Commentary: Is your direct mail getting enough credit for your online contributions?

Tom Belford,, 12/1/11

In September 2010 a donor survey was conducted by Campbell Rinker for Dunham + Company, a US fundraising consulting firm. The remarkable findings I've just noticed (brought to my attention by a recent Queer Ideas post) relate to the interaction between direct mail appeals and online giving.

  • 14% of respondents (who were online givers) said that a direct mail letter prompted them to give online versus only 6% who said an email prompted their online gift;
  • 1 in 3 donors (37%) who give online say that when they receive a direct mail appeal from a charity they use the charity's website to give their donation;
  • One in two (50%) of generation X or Y donors say they give online in response to a direct mail appeal with 1 in 4 (26%) of boomers turning to online giving when they want to give as a result of receiving a direct mail appeal. Only 14% of those over 65 will do the same, as 3 out of 4 of this demographic prefer to give by mail.

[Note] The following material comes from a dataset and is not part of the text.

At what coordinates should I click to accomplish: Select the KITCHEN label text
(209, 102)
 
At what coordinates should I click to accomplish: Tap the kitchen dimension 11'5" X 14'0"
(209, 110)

Now, I grant that this is survey data, as opposed to hard transaction data, but even so the implications are startling. As much as one-third of the response to any given direct mail appeal could come in via the nonprofit's website. And only if your mail appeal directed respondents to a dedicated response page would you possibly know that with any certainty. So think about that. Are your direct mail returns being 'under-counted', making your mail program look weaker than it actually is? Are you integrating your mail appeals and online capture such that you can find out?